Llorar no era por basura.Qué mierda visitar a mi amigo en el hospital. Mi marido la estaba cuidando. Retiré mis activos y los bloqueé...
«Así que todo este tiempo…» susurré, la voz temblaba mientras el amor se cuajaba en algo más frío. «He estado durmiendo con una serpiente».

Laura, la amiga a la que había tratado como a una hermana, era una sanguijuela con una sonrisa. Recordé sus lágrimas falsas cuando afirmó que no tenía dinero para comida, y cómo le había entregado una tarjeta de crédito extra. Recordé las excusas de «horas extras» de Ricardo, probablemente pasadas en la casa que tenía, con la mujer que albergaba.
El dolor se endureció en hielo.
Abrí mi aplicación bancaria. Tenía acceso completo a todo, incluida la cuenta de operaciones que Ricardo «gestionó», porque yo era el verdadero propietario principal. Mis dedos se movieron rápido.
Comprueba su saldo.
30.000 € que deberían haber sido fondos del proyecto.
Comprobar las transacciones.
Transferencias a boutiques. Joyas. Una clínica ginecológica en Segovia.
«Disfruta de tu risa», siseé. «Mientras aún puedas».
No iba a enfrentarme a ellos en esa habitación. Eso sería demasiado fácil: lágrimas, súplicas, excusas, teatro barato.
N.º

Quería un sufrimiento que coincidiera con la traición.

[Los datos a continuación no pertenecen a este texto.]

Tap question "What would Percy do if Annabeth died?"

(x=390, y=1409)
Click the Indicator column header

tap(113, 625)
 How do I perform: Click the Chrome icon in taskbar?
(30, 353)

Me puse de pie, me arreglé la chaqueta y miré por el pasillo hacia la habitación 305 como si fuera un objetivo.
«Disfruta de tu luna de miel en el hospital», murmuré. «Porque mañana… comienza tu infierno».
Afuera, en mi coche, ni siquiera encendé el motor antes de llamar a Héctor, mi jefe de TI y seguridad de confianza.

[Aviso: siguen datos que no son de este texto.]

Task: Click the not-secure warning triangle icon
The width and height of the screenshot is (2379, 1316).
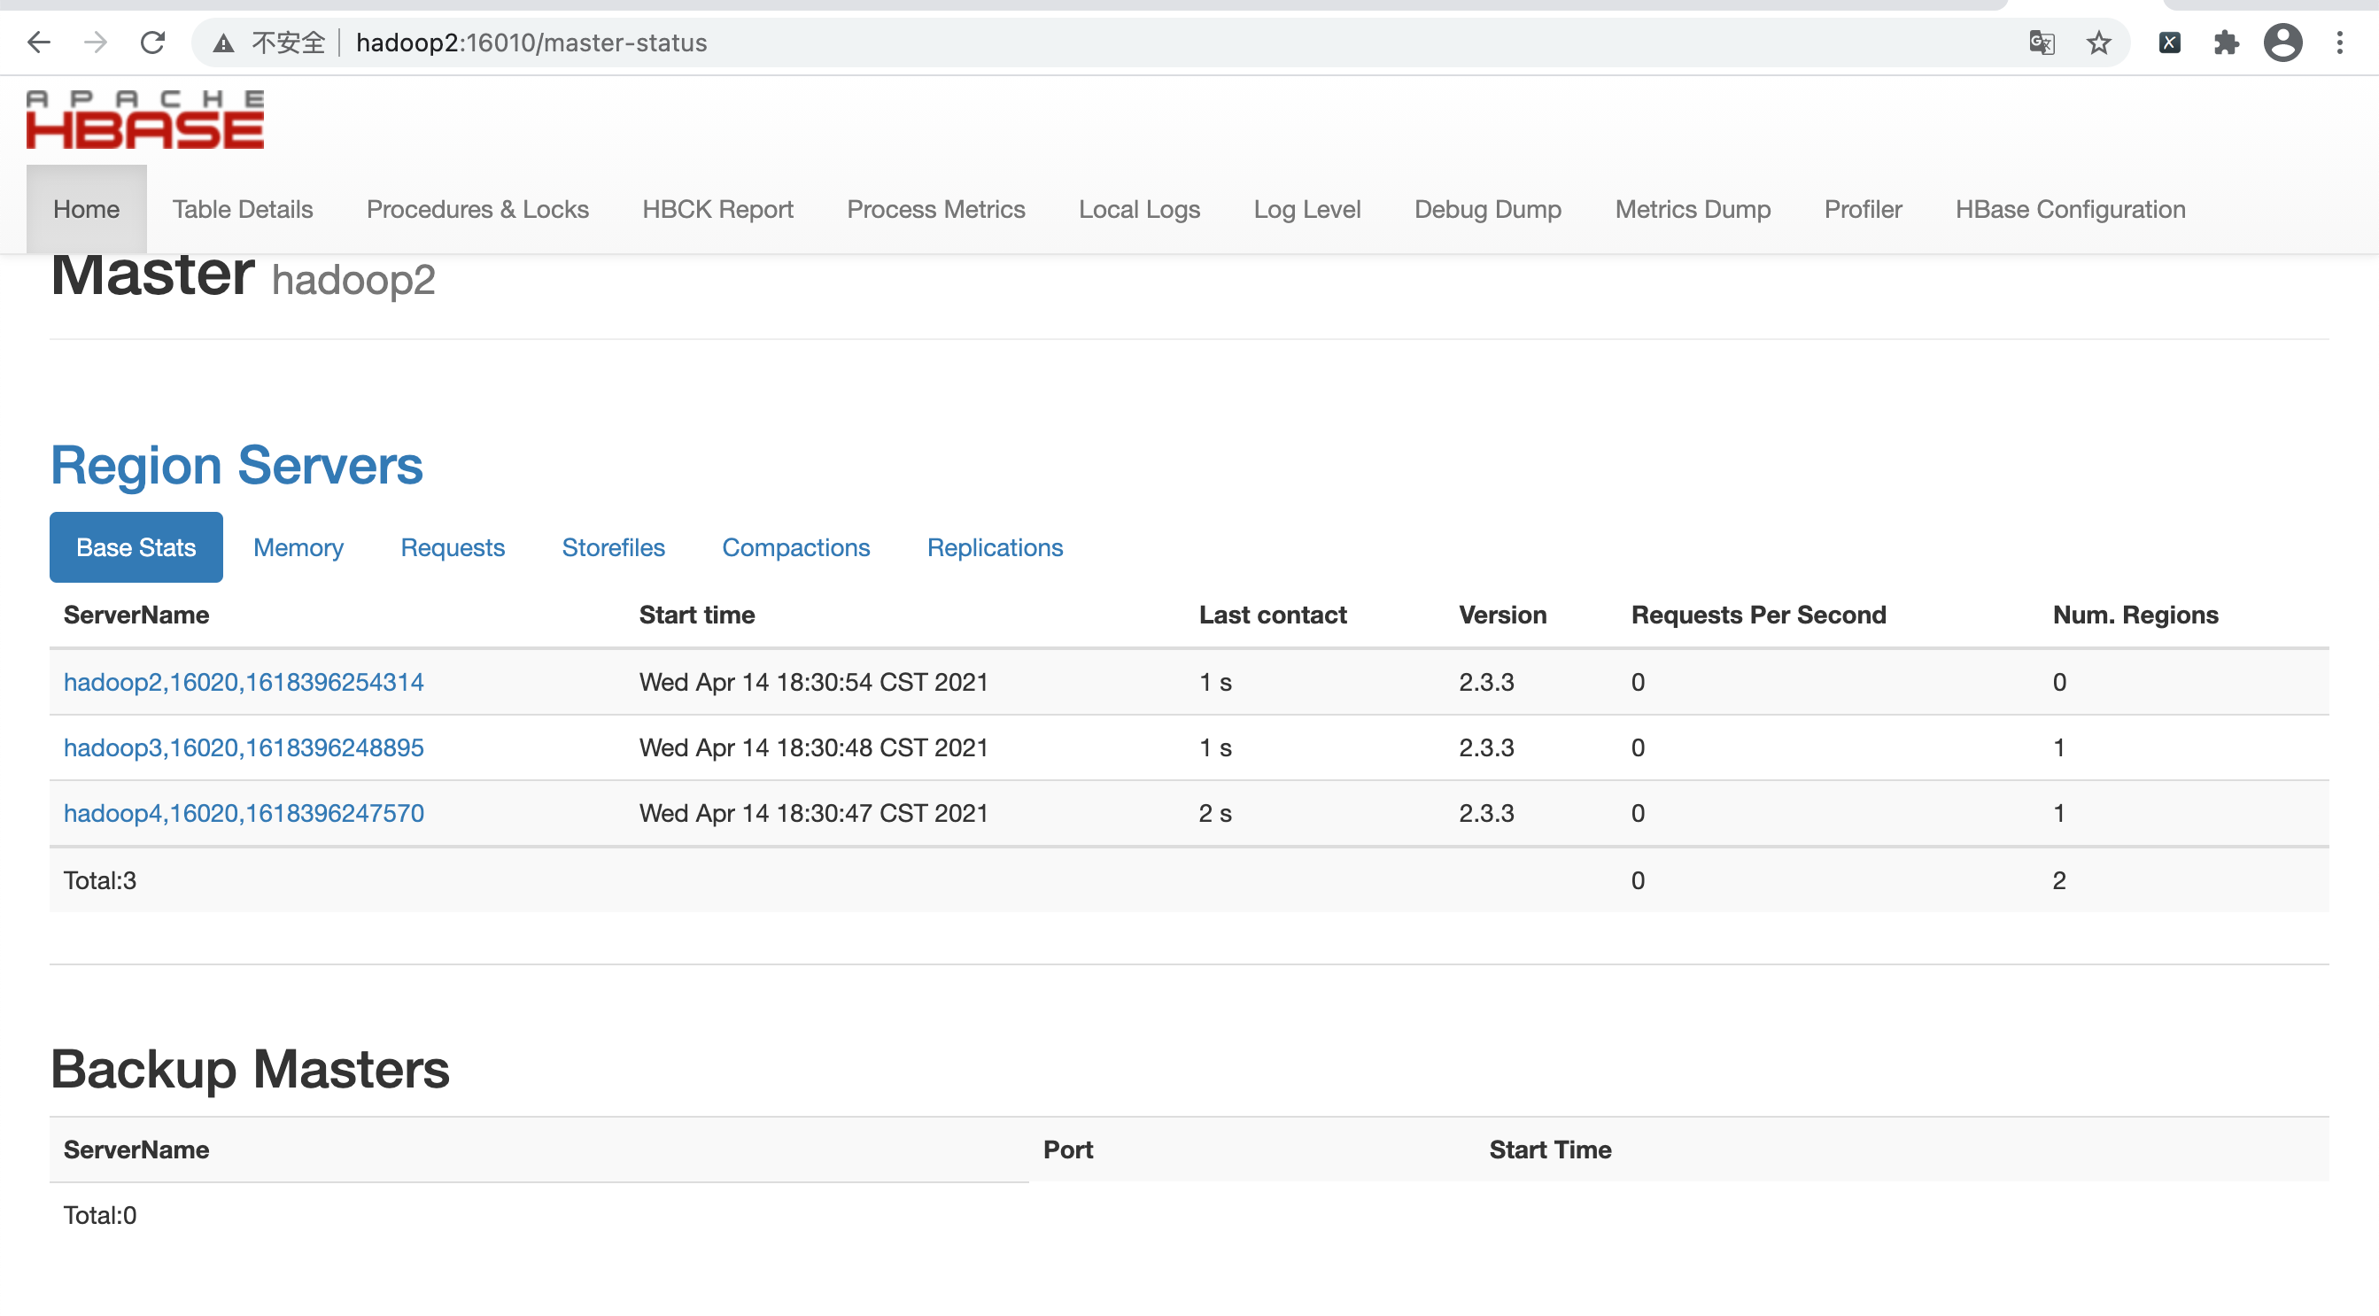Action: tap(223, 43)
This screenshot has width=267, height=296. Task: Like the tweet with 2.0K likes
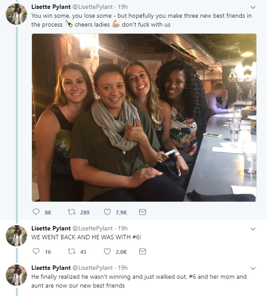107,252
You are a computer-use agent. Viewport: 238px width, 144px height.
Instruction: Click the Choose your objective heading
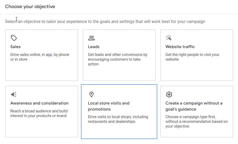(30, 7)
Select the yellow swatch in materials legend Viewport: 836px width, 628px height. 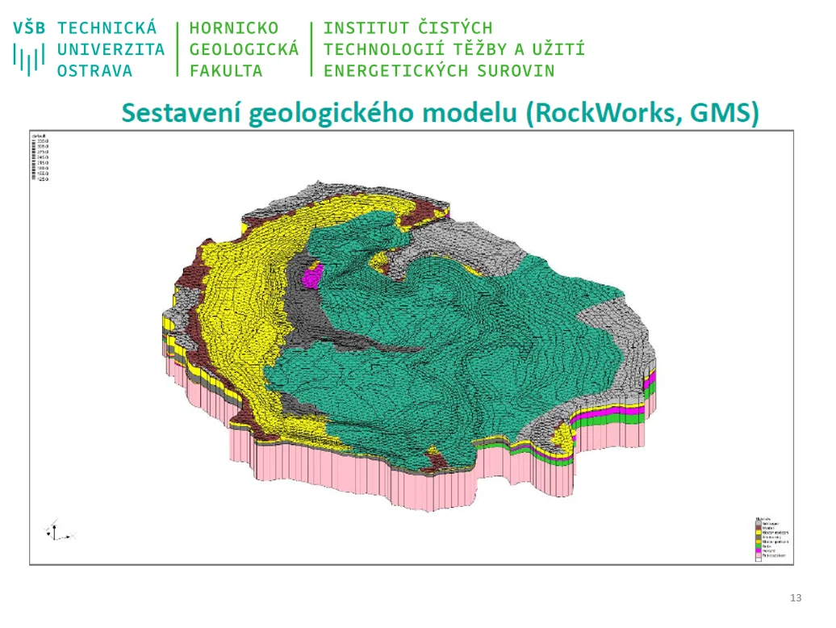click(759, 533)
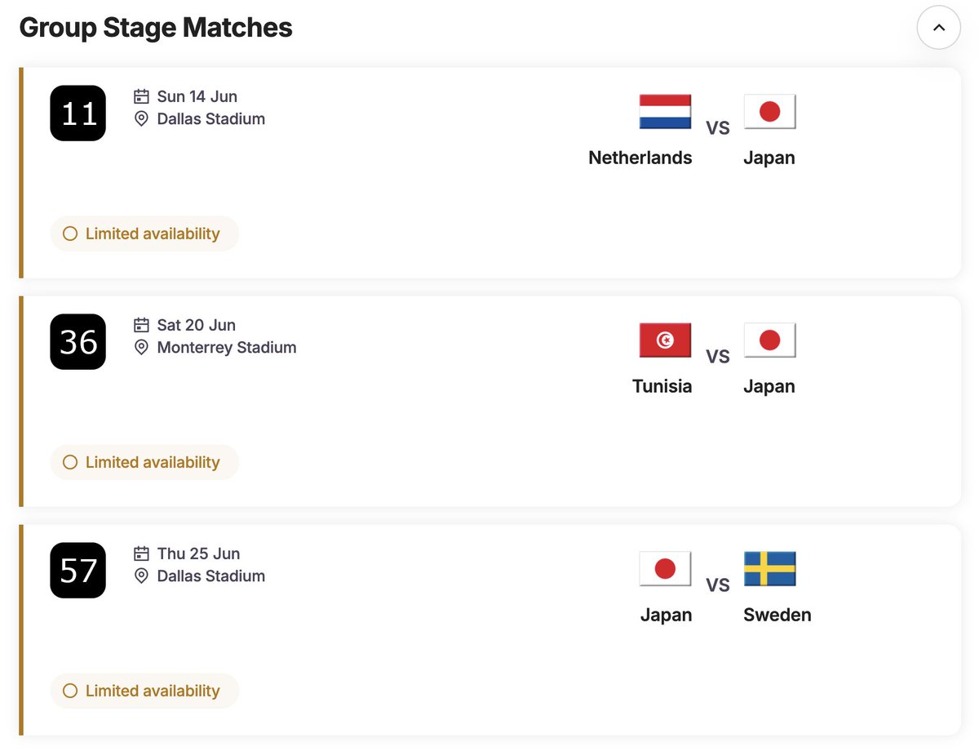This screenshot has height=756, width=979.
Task: Select the match number 57 badge
Action: pyautogui.click(x=78, y=571)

«Hola, Héctor», dije, mi voz se calmaba de una manera que ya no sonaba como yo.
«¿Señora de la Vega? ¿Está todo bien?»
«Necesito tu ayuda esta noche. Urgente. Confidencial».Qué mierda visitar a mi amigo en el hospital. Mi marido la estaba cuidando. Retiré mis activos y los bloqueé...
«Siempre, señora».
«Primero: bloquear la tarjeta platino de Ricardo. Segundo: congelar la cuenta de operaciones que administra, llámela una auditoría interna repentina. Tercero: alertar al equipo legal para que prepare la recuperación de activos».

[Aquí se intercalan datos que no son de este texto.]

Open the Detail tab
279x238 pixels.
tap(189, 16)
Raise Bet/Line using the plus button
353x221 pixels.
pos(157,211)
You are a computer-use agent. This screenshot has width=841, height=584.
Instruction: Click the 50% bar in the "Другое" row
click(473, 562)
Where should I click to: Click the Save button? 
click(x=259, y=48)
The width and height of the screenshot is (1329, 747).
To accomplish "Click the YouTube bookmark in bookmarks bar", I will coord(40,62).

Un latido de silencio: Héctor fue lo suficientemente inteligente como para no preguntar por qué.

«Entendido. ¿Cuándo ejecutamos?»
«Ahora. Inmediatamente. Quiero que la notificación llegue en el momento en que intente pagar por algo».
«Procederé».
«Una cosa más», añadí. «Encuentra el mejor cerrajero que puedas. Y contrata a un par de hombres de seguridad fuertes. Mañana por la mañana visitaremos la casa en Segovia».
«A su servicio, señora».
Terminé la llamada, encendí el coche y capté mi reflejo en el espejo retrovisor.
La mujer que lloró en ese pasillo se había ido.
Todo lo que quedaba era Sofía, la CEO, que finalmente había aprendido lo que costaba la misericordia.
Mi teléfono sonó: un mensaje de WhatsApp de Ricardo.
«Mi amor, he llegado a Valencia. Estoy agotado. Me voy a dormir. Besos. Te amo».
Me reí, tranquilo, agudo, sin humor.
Luego escribí mi respuesta con perfecta calma.
«Está bien, cariño. Duerme bien. Que tengas dulces sueños, porque mañana puedes despertarte con una realidad sorprendente. Yo también te quiero».Qué mierda visitar a mi amigo en el hospital. Mi marido la estaba cuidando. Retiré mis activos y los bloqueé...
Enviar.
Y cuando la pantalla se oscureció, una sonrisa torcida se extendió por mis labios.
El juego había comenzado oficialmente.